→ RECORD EXCERPTS:
§ §
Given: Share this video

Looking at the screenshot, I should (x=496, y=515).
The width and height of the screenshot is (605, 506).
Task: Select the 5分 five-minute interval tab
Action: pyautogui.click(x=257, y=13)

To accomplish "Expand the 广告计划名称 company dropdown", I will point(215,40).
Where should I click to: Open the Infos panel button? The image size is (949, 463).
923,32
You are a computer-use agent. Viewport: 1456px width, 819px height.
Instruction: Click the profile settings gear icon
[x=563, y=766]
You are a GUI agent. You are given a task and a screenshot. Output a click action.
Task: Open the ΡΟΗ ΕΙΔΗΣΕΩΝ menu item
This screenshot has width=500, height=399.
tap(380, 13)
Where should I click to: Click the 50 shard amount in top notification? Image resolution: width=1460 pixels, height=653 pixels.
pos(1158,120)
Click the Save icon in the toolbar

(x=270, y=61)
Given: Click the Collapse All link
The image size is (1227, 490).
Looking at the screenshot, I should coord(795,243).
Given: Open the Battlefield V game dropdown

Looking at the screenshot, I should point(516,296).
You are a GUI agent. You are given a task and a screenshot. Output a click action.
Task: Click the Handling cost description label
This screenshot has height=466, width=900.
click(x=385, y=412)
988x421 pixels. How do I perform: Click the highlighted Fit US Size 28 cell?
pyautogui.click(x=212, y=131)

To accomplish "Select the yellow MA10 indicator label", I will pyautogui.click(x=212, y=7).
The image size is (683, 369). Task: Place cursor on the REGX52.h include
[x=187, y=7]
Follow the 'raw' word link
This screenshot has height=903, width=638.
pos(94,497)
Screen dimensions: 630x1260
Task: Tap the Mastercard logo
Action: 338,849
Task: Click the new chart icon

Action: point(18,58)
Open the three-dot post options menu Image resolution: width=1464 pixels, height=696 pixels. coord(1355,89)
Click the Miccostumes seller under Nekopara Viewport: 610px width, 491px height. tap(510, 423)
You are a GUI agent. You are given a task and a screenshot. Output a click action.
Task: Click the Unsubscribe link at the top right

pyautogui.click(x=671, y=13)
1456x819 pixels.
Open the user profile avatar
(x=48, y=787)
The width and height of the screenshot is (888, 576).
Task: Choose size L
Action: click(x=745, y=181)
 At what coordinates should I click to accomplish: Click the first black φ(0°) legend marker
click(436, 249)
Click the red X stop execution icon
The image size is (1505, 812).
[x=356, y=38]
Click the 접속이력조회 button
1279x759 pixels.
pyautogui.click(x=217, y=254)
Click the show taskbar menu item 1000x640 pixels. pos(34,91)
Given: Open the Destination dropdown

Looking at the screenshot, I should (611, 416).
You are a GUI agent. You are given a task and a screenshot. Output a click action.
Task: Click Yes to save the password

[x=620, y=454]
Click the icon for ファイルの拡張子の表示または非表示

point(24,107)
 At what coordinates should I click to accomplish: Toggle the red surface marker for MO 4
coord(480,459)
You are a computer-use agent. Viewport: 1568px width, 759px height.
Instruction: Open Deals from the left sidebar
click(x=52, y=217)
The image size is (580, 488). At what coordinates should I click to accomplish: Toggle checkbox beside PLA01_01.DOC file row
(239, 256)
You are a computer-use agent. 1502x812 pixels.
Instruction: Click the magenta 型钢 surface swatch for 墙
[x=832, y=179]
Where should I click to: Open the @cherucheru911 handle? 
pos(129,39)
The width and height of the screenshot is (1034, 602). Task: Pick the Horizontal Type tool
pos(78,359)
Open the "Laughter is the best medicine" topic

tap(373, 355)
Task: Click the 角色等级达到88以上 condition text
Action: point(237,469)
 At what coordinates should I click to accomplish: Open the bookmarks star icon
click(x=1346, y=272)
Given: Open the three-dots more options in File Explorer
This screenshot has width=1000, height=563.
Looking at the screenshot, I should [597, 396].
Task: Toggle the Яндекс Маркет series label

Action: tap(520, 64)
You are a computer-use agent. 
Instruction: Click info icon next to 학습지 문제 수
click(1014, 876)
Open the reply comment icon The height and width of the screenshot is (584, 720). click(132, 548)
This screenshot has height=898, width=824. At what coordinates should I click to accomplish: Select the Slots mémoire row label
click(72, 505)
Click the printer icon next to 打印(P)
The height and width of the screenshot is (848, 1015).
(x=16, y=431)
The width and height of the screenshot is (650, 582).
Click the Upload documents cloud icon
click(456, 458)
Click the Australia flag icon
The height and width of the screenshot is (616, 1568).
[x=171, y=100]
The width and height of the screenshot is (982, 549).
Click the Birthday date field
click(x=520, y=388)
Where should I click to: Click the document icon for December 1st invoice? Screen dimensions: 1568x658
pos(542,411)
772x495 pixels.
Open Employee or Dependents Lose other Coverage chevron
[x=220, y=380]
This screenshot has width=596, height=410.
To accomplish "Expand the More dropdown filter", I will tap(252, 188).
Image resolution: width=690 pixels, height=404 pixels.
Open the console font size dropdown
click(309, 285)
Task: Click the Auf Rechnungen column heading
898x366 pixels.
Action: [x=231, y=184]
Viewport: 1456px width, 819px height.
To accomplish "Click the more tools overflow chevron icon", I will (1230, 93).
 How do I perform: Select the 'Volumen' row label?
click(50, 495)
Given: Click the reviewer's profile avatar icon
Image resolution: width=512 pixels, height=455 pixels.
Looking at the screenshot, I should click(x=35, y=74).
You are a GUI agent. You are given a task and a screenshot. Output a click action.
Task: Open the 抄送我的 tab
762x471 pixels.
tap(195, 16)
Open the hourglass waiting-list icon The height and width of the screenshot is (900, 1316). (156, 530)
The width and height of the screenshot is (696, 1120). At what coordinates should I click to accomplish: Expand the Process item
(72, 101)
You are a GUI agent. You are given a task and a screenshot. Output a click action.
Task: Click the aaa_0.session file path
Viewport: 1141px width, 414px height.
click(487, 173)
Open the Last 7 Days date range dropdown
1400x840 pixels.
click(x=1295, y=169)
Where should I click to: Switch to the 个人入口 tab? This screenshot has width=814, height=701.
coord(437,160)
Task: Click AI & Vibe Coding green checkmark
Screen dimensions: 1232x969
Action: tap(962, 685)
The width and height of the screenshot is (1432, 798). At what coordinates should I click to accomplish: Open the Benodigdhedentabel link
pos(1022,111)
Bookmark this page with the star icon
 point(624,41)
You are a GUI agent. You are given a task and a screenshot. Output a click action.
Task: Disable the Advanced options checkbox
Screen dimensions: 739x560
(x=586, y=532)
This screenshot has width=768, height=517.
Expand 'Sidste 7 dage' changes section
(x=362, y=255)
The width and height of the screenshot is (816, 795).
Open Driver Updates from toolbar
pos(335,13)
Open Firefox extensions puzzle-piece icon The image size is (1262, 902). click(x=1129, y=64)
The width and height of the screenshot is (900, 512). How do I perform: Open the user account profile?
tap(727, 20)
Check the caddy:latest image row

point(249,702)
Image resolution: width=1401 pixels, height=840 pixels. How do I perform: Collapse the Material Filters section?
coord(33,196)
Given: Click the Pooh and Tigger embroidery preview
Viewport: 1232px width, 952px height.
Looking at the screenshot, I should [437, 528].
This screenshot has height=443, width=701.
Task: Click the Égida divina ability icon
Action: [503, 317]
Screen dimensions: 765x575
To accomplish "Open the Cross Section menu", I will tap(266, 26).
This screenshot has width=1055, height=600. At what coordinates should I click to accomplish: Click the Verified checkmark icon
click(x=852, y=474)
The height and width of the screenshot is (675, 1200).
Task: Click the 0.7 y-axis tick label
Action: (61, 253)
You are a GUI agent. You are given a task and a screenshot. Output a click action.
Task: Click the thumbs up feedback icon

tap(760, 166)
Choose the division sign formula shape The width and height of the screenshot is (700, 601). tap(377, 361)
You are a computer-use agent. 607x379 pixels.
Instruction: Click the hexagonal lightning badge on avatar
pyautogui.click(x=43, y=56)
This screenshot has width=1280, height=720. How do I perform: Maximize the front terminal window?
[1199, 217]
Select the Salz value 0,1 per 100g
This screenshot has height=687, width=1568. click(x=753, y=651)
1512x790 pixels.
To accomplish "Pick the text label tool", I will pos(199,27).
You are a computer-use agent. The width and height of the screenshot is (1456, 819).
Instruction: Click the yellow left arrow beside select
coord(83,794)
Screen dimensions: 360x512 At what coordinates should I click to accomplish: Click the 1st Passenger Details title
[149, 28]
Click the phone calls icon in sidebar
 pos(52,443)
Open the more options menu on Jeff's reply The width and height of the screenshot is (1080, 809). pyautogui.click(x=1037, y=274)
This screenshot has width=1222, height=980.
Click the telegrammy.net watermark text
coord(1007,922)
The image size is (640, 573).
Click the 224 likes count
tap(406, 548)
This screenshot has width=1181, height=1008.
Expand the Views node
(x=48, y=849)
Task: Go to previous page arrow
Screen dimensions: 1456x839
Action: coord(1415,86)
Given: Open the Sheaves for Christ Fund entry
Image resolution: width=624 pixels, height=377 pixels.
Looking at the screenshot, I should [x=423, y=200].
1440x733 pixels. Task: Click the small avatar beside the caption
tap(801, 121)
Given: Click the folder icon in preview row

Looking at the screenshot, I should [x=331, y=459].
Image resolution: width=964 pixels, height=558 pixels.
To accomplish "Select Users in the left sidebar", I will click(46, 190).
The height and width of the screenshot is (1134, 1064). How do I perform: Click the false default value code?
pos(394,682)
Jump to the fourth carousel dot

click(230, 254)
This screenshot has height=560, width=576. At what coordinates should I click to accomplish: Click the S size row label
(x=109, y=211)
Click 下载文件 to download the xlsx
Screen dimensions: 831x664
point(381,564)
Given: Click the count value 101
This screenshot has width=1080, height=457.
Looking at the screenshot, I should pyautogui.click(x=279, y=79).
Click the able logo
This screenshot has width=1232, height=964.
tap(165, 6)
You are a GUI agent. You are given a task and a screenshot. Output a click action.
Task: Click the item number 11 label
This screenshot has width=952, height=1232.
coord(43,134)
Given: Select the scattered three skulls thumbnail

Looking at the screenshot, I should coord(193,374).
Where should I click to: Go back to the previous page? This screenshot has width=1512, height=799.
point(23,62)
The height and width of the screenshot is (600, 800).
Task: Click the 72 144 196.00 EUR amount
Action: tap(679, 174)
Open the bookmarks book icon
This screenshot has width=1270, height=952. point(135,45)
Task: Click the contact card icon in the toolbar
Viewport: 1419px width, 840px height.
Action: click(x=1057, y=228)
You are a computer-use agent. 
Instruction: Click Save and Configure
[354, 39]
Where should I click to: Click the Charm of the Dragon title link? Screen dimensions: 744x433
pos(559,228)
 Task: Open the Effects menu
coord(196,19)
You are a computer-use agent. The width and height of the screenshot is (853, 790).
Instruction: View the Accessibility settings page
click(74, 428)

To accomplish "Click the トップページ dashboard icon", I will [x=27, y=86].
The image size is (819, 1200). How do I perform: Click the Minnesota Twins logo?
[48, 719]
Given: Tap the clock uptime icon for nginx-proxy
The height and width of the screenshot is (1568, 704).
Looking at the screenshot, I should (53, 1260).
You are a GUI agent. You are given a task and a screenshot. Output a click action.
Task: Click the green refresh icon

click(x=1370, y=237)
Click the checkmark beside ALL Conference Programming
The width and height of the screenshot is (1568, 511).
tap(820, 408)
§ §
→ WHAT THE TASK ASKS: In the data above, what do the lines from the one with "The width and height of the screenshot is (696, 1120)." up to and including the one with "will tap(266, 26)." read like if you substitute "Unfold" for "Expand" and leave everything else unchanged?

→ ANSWER TO THIS TASK:
The width and height of the screenshot is (696, 1120). At what coordinates should I click to accomplish: Unfold the Process item
(72, 101)
You are a GUI agent. You are given a task and a screenshot. Output a click action.
Task: Click the aaa_0.session file path
Viewport: 1141px width, 414px height.
click(487, 173)
Open the Last 7 Days date range dropdown
1400x840 pixels.
click(x=1295, y=169)
Where should I click to: Switch to the 个人入口 tab? This screenshot has width=814, height=701.
coord(437,160)
Task: Click AI & Vibe Coding green checkmark
Screen dimensions: 1232x969
Action: tap(962, 685)
The width and height of the screenshot is (1432, 798). At what coordinates should I click to accomplish: Open the Benodigdhedentabel link
pos(1022,111)
Bookmark this page with the star icon
 point(624,41)
You are a GUI agent. You are given a task and a screenshot. Output a click action.
Task: Disable the Advanced options checkbox
Screen dimensions: 739x560
(x=586, y=532)
This screenshot has width=768, height=517.
Unfold 'Sidste 7 dage' changes section
(x=362, y=255)
The width and height of the screenshot is (816, 795).
Open Driver Updates from toolbar
pos(335,13)
Open Firefox extensions puzzle-piece icon The image size is (1262, 902). click(x=1129, y=64)
The width and height of the screenshot is (900, 512). How do I perform: Open the user account profile?
tap(727, 20)
Check the caddy:latest image row

point(249,702)
Image resolution: width=1401 pixels, height=840 pixels. How do I perform: Collapse the Material Filters section?
coord(33,196)
Given: Click the Pooh and Tigger embroidery preview
Viewport: 1232px width, 952px height.
Looking at the screenshot, I should [437, 528].
This screenshot has height=443, width=701.
Task: Click the Égida divina ability icon
Action: [503, 317]
Screen dimensions: 765x575
To accomplish "Open the Cross Section menu", I will tap(266, 26).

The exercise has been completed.